Ronoth LoStick (have 2 of them) – contains Microchip RN2903 RF chip + USB interface. I got them to talk to themselves, that was easy. I’d love to use this to replace the Collector module, but it’s not clear how to get it to talk to the Reyax RYLR896, haven’t been able to make it work. Its settings are very different than the Reyax RYLR896, so I haven’t been able to make them intercommunicate. The internal design and internal software do not appear to be open source.
HopeRF RFM95W little LoRa module (have 2) – pretty small – almost small enough to use on a puck – castellated “postage stamp” SMT mount. Apparently has an Semtech SX1276 RF chip inside – which should make it compatible with the Reyax RYLR896… it needs sync serial (SPI) and I have no easy way to talk to it.
I retrieved my personal Raspberry Pi 3 B+ from the office – where I had it placed to facilitate my staff being able to navigate to an important source scanning site from their homes – no longer required because the local IT folks spun up an Ubuntu virtual machine to use instead. I put the Waveshare SX1262 LoRa HAT for Raspberry Pi onto my Raspberry Pi, and gave it a try. Well, had to remove the Raspberry Pi from its nice little plastic Adafruit box, because the LoRa HAT interfered with the internal ribs.

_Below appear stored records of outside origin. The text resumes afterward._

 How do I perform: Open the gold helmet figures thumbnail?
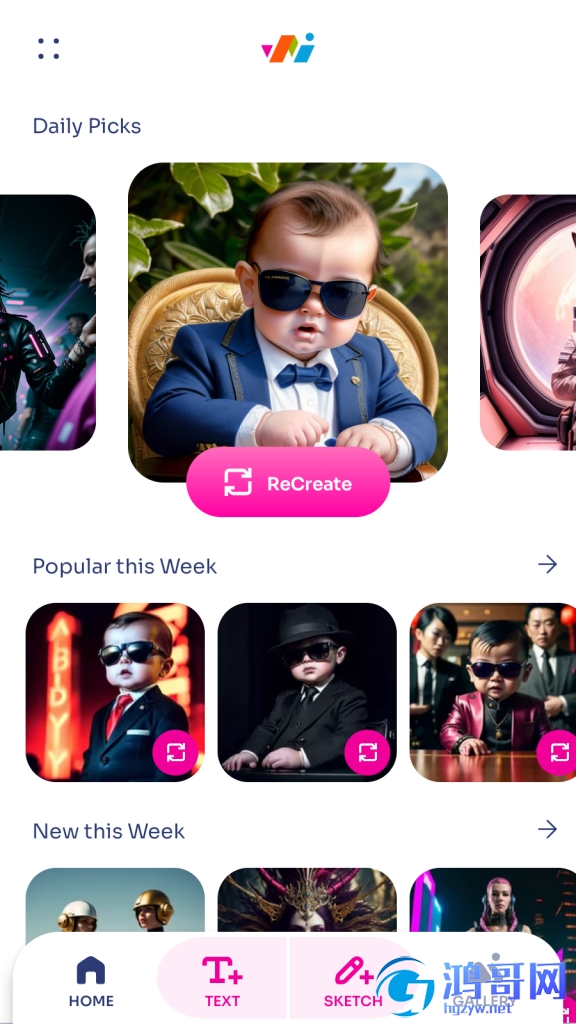(x=115, y=900)
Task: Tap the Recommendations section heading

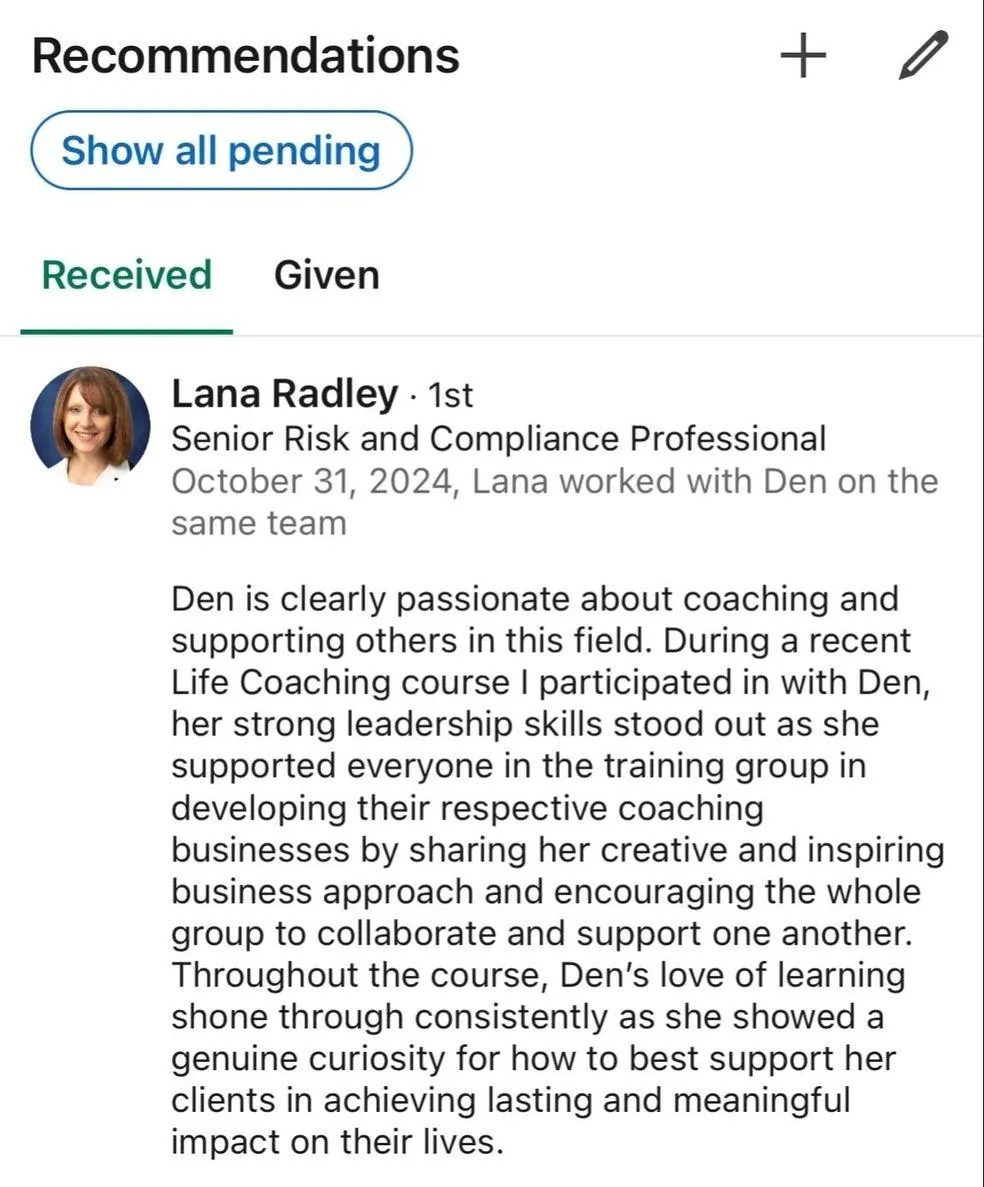Action: (x=245, y=55)
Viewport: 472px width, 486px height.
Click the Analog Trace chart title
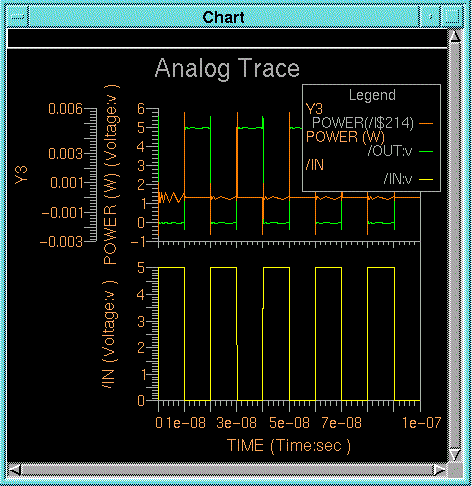coord(227,68)
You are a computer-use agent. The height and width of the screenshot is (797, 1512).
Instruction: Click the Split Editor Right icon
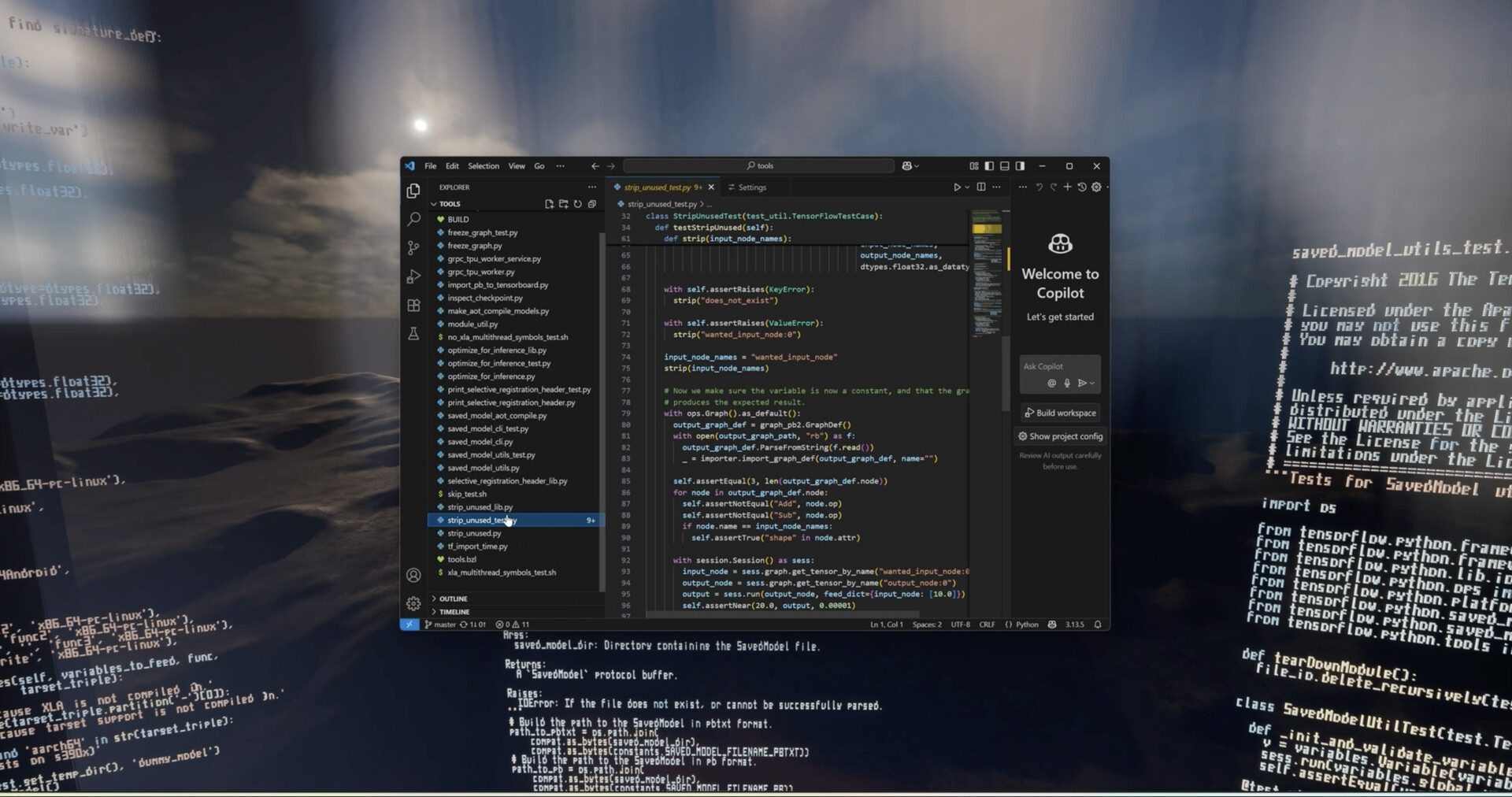pyautogui.click(x=980, y=187)
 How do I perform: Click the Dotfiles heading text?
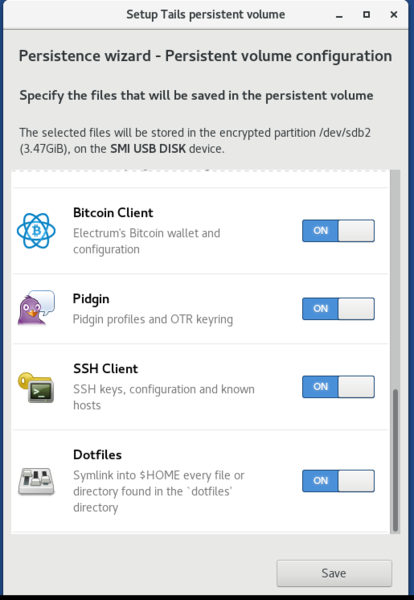(97, 455)
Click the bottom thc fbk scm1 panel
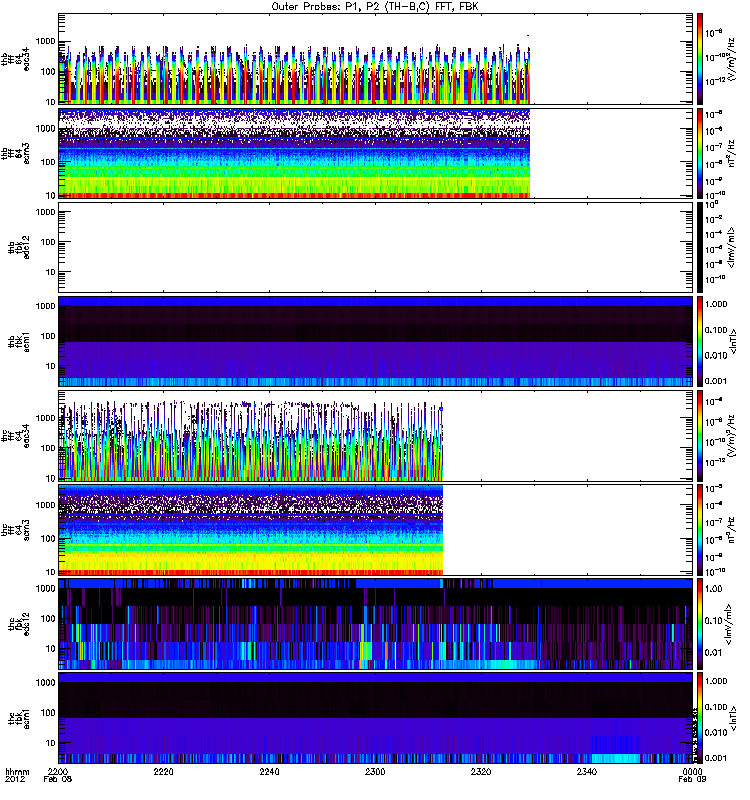The image size is (750, 800). (x=375, y=720)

Anyway, after some fiddling, I was able to get the first stage of talking to the LoRa HAT to work… but after ser.inWaiting() said there were characters waiting at the port, the subsequent ser.read() call caused an unceremonious abort. No message, no nothing. I wasn’t happy with this, but after playing around for a bit, I abandoned my efforts. Oh, well.
So, overall with the Waveshare SX1262 LoRa HAT for Raspberry Pi , it seems that the mode pins are important and have to be twiddled in order for the board to work. That’s probably why I couldn’t make it work on USB from my LINUX computer. That’s a problem for another time, perhaps.

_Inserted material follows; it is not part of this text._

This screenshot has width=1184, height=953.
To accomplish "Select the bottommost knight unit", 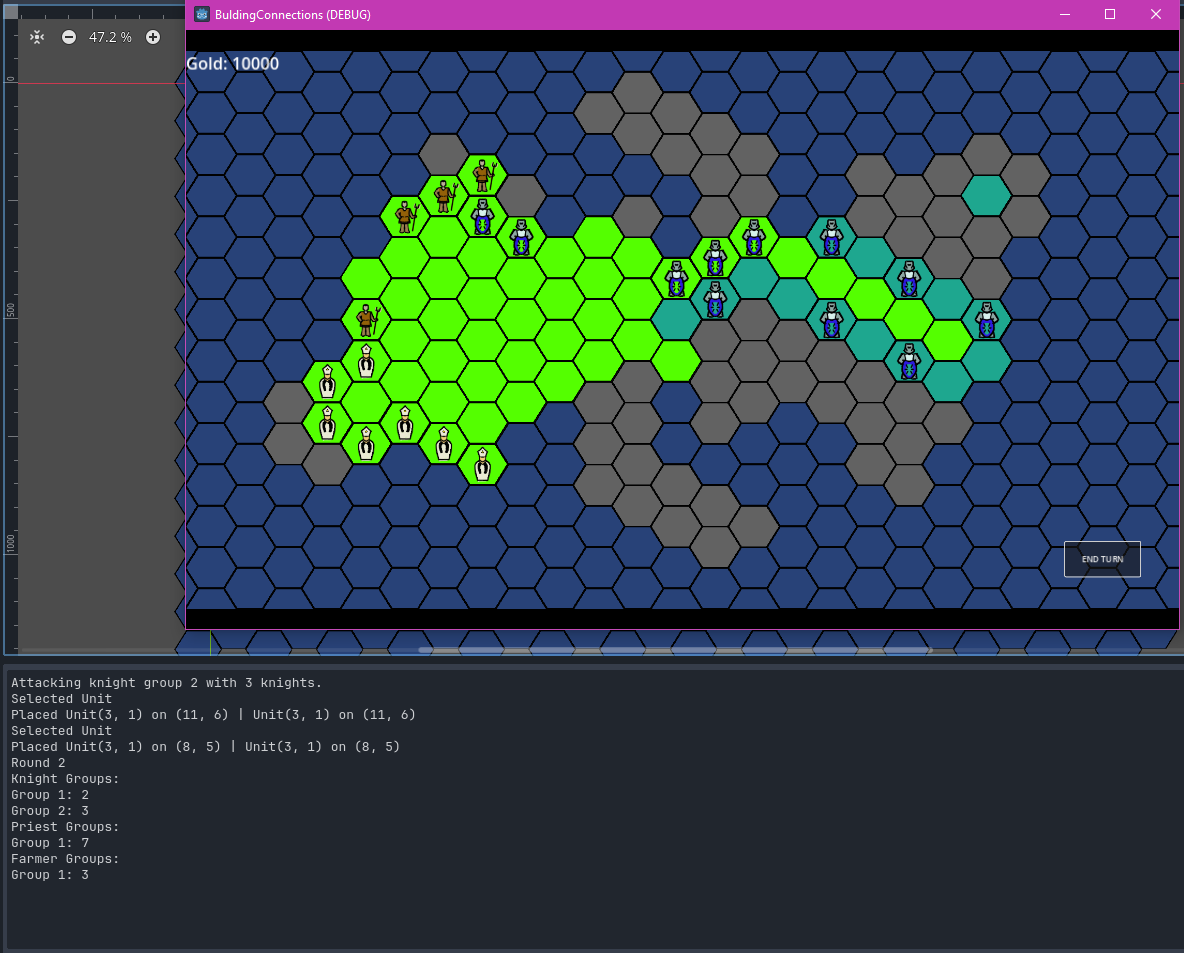I will click(x=908, y=361).
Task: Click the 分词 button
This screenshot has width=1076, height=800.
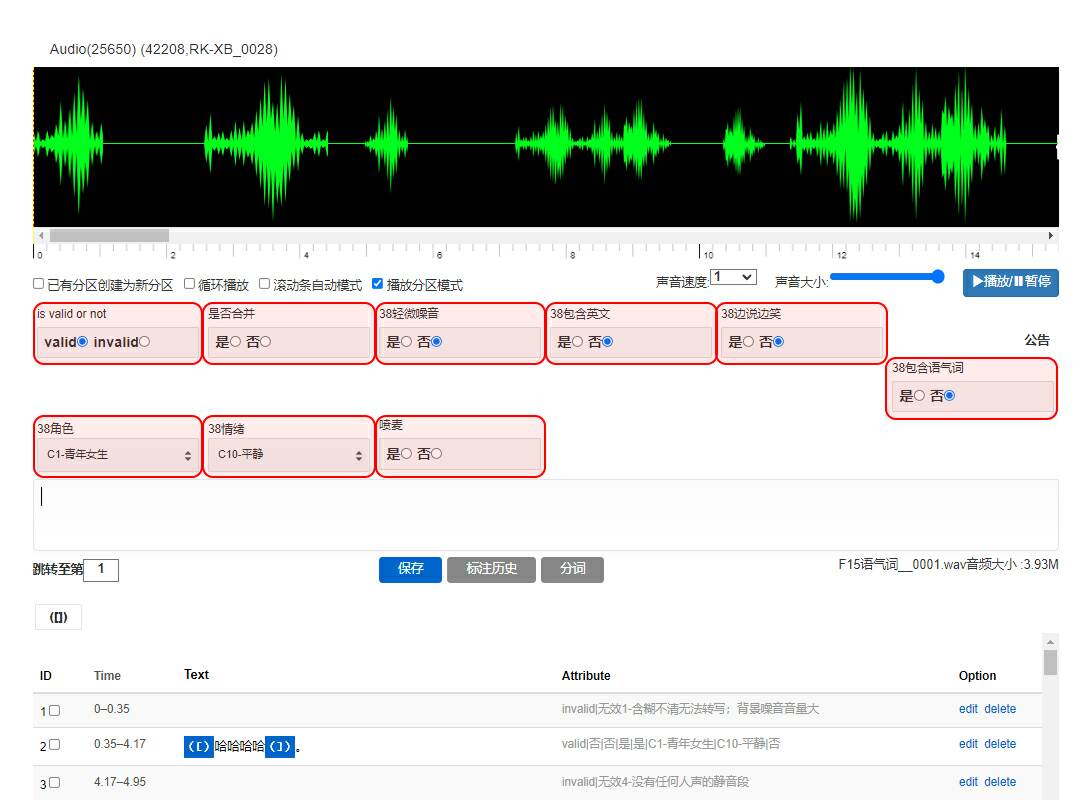Action: (x=572, y=569)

Back to the Waveshare SX1262 LoRa HAT for Raspberry Pi . With manually twiddling the pins, I can talk to the RF module in configuration mode, and got it to respond. There seems to be a “temporary” configuration and a non-volatile configuration. Even when I’ve written the parameters I want to non-volatile configuration, then unplug, switch mode bits to talk through the radio, and have the Reyax RYLR896 module chattering away beside it, I get nothing.
What I have is one Reyax RYLR896 module set as Network ID 6, Node ID 10, alternating transmissions to Node IDs 20 and 30 (yes, in decimal – I checked). Then I have a second Reyax RYLR896 module set as Network ID 6, Node ID 20, receiving the alternate transmissions. So, I set the Waveshare SX1262 LoRa HAT for Raspberry Pi set to what I think is the same frequency, and as Network ID 6, Node ID 30 (0x1E)… and receive nothing.

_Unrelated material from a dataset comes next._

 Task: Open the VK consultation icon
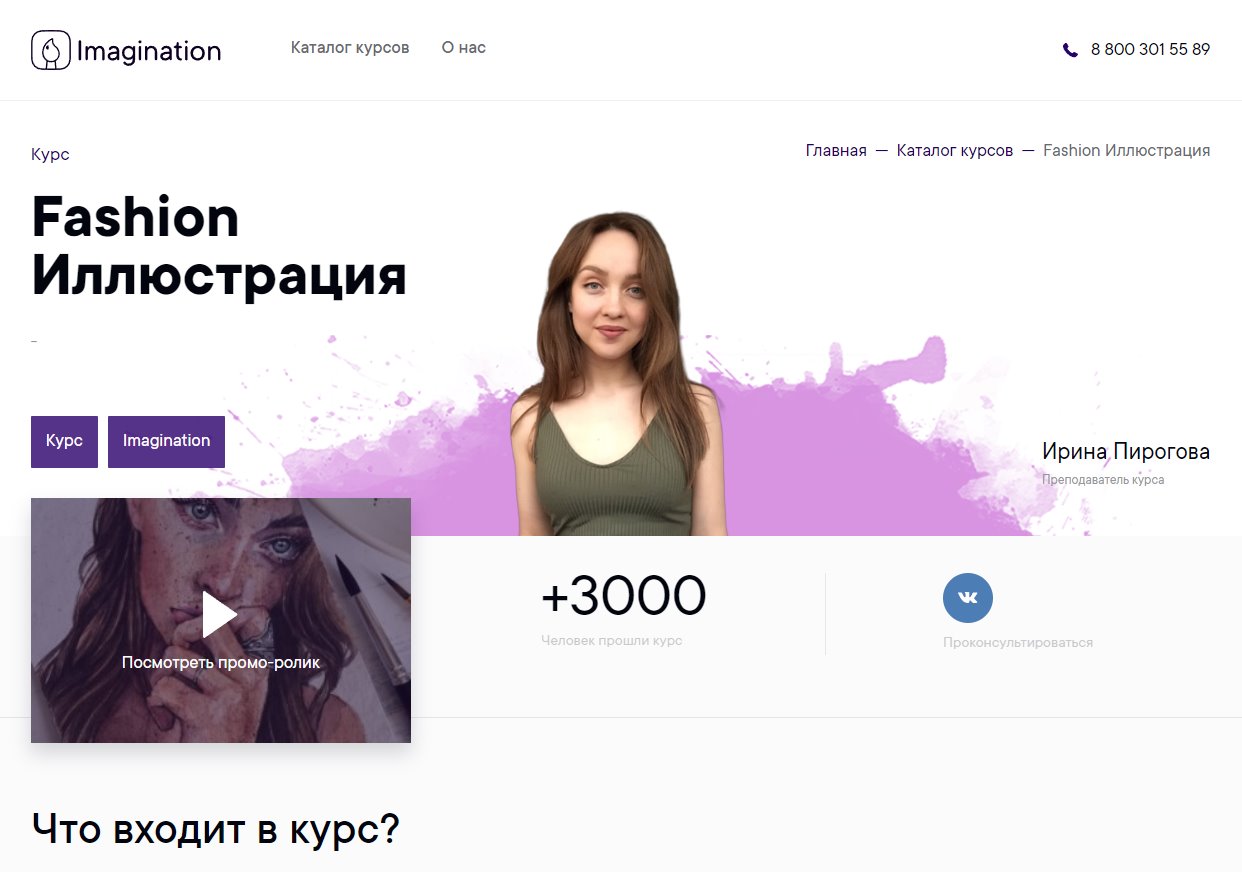[968, 598]
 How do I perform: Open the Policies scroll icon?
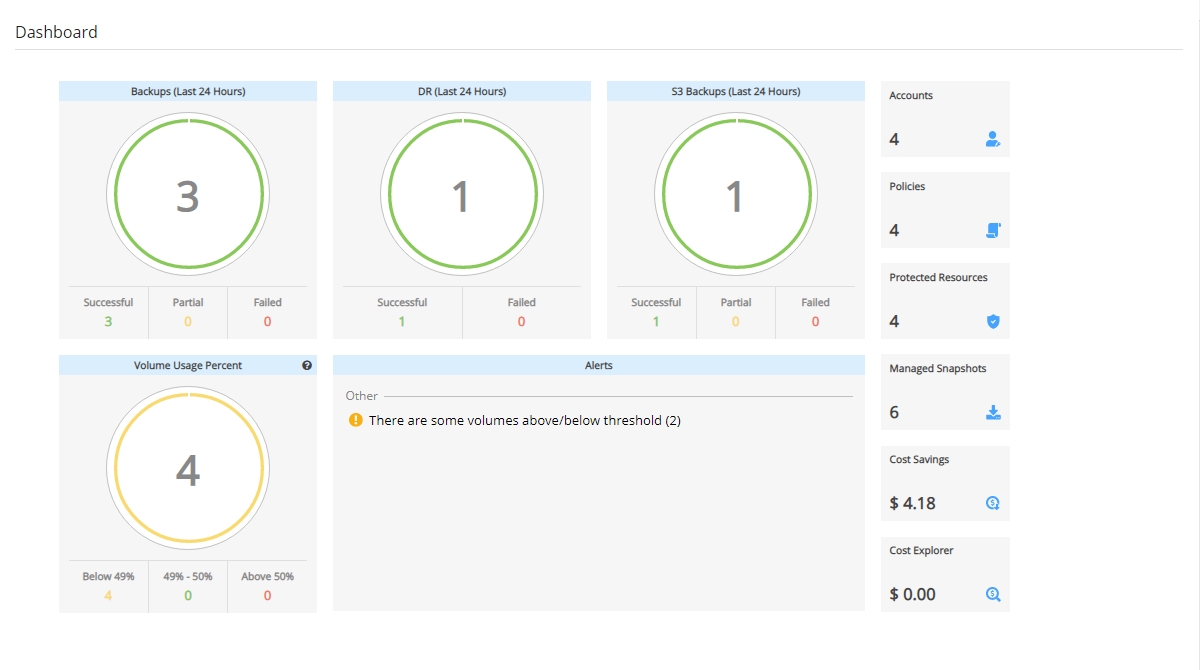(x=993, y=231)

I’m not absolutely sure they are set to the same transmission parameters. I see no way on the Waveshare LoRa HAT to set Bandwidth, Spreading Factor, Preamble, or Coding Rate. Hmm, and the frequency is 850.125 MHz + ((0 to 80) x 1 MHz) – so I set it to 915.125 MHz. Does the 0.125 MHz offset matter? Argh!
The EByte E22-900T22S RF module , which is the RF module on the Waveshare LoRa HAT, has documentation which is rather sparse. It documents only 9 registers to set (although it does show all the bit settings) from locations 0x00 through 0x08, and then another 7 bytes of identification at 0x80. I cycled through the entire space from location 0x00 through then end of the identification. I found several more non-zero values up to location 0x17. Perhaps they hold the key to interoperation with the Reyax RYLR896… then again, maybe not.
I went to the datasheet for the Semtech SX1262 radio chip that’s inside the Ebyte E22-900T22S RF module, just to see if maybe if I could infer more from that – if the existing E22-900T22S commands were reflected in the SX1262, there might be details of other commands. Apparently not, the structure is completely different. It makes sense, because the SX1262 communicates solely by SPI interface… and the E22-900T22S talks by async serial – so there must be a chip inside there to do the interpretation, and perhaps other things in the protocol. I do seem to recall seeing something about this MCU, but from the Ebyte E22-900T22S documentation, it does not appear to be exposed to the outside world, so working on that could be a severely uphill battle.
Oh well, I’m honing my Python serial skills, and almost ready for the other modules to arrive – Seeed Systems Dragino LoRa/GPS HAT for Raspberry Pi should be here this week – the package is currently in Cincinnati, OH, at the DHL warehouse. Apparently, the two pieces should arrive on Tuesday. I hope so – I had to pay duties & fees on it 🙁 I will still have to switch the radio module on both pieces – although I might test it at the (wrong for North America) frequency of 868 MHz first.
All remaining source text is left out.